En analysant l'exécution 2014 , la Cour des comptes relevait que le total des dépenses au titre du CICE avait été de 6,37 milliards d'euros, contre 9,76 milliards d'euros prévus dans la loi de finances initiale . Cette année, les prévisions jointes au projet de loi de finances initiale puis, en novembre 2015, au projet de loi finances rectificative n'ont pas suffisamment anticipé la montée en charge du dispositif . La Cour des comptes souligne ainsi dans la note d'exécution budgétaire que le coût total du CICE pour 2015 a dépassé de 1,2 milliard d'euros la prévision de la loi de finances initiale.

La Cour des comptes formule également cette année une observation concernant la soutenabilité budgétaire de la mission au regard de la montée en charge du CICE. L'exercice 2017 marquera ainsi une nouvelle augmentation du coût budgétaire du CICE avec le remboursement des parts restantes de créances de l'exercice 2013, les entreprises qui n'ont pu imputer ni se voir restituer la totalité de leur créance pouvant demander le remboursement du reliquat à l'issue du troisième exercice.

La comptabilité générale de l'État permet de compléter l'analyse budgétaire, le compte général de l'État consacrant depuis 2014 une partie au CICE. Au compte de résultat , le CICE représente 16,3 milliards d'euros d'obligations fiscales inscrites en minoration de l'impôt sur les sociétés en 2015, soit une progression de 6,6 milliards par rapport à 2014. Cette somme comprend les imputations et les restitutions réalisées durant l'année ainsi que la variation des charges à payer venant s'ajouter au bilan.
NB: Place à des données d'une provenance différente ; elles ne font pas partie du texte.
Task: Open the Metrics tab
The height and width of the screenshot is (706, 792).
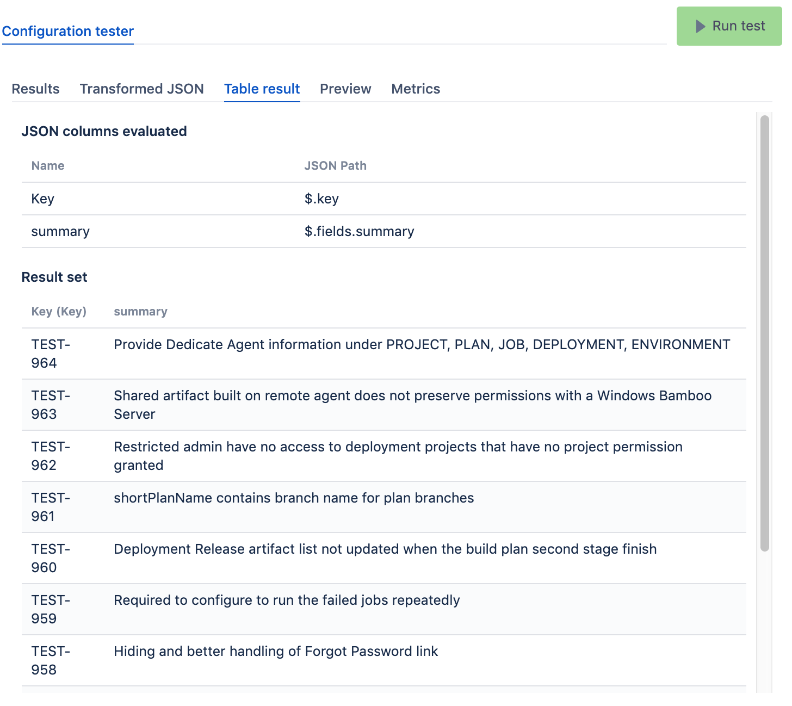Action: click(416, 89)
Sur l'exercice 2015, l'impact du CICE sur le bilan de l'État s'élève à 9,6 milliards d'euros , soit 5,9 milliards d'euros de plus qu'en 2014. Inscrit au sein des autres dettes non financières, ce montant correspond aux charges à payer lors des exercices à venir au titre des créances des millésimes 2014 et 2015 non consommées à la clôture de l'exercice 2015. Si ces éléments sont inhérents à la forme retenue d'un crédit d'impôt, la difficulté à prévoir le coût budgétaire réel sur l'année à venir pose question sur de tels montants

Votre rapporteure présentera dans les semaines à venir un rapport de contrôle budgétaire dans lequel elle développera son analyse de la mise en oeuvre et au pilotage de ce dispositif.

3. Des documents budgétaires relatifs aux remboursements et dégrèvements d'impôts locaux totalement insuffisants

Si les crédits de la mission « Remboursements et dégrèvements » sont évaluatifs et ne constituent pas un plafond de dépense, il n'en demeure pas moins que les dépenses engagées sur cette mission sont de « vraies dépenses », qui représentent d'ailleurs un coût extrêmement important de plus de 100 milliards d'euros chaque année .
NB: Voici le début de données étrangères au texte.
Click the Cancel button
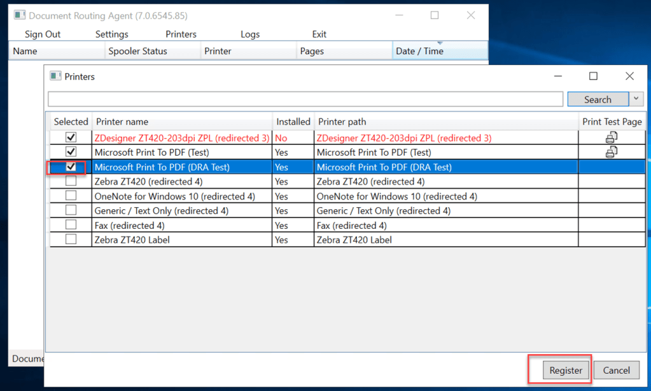This screenshot has height=391, width=651. coord(616,370)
Au-delà du montant en jeu, ces crédits correspondent à une véritable politique publique , que ce soit en retraçant le coût du CICE, dispositif majeur de la politique économique du Gouvernement, ou le coût des remboursements et dégrèvements de fiscalité locale à destination des ménages les plus vulnérables.

Pourtant, votre rapporteure spéciale a le sentiment que cette mission ne fait pas l'objet de toute l'attention qu'elle mérite de la part de l'administration, au vu de la qualité des documents budgétaires . Ceux-ci se contentent de constater les dépenses engagées, sans fournir de détail sur les causes sous-jacentes aux évolutions observées au niveau de chaque action.

Elle souhaite donc, comme elle l'a mentionné à plusieurs reprises dans ses rapports spéciaux sur la mission, que ces documents soient considérablement enrichis afin non plus de simplement décrire des évolutions, mais de les expliquer.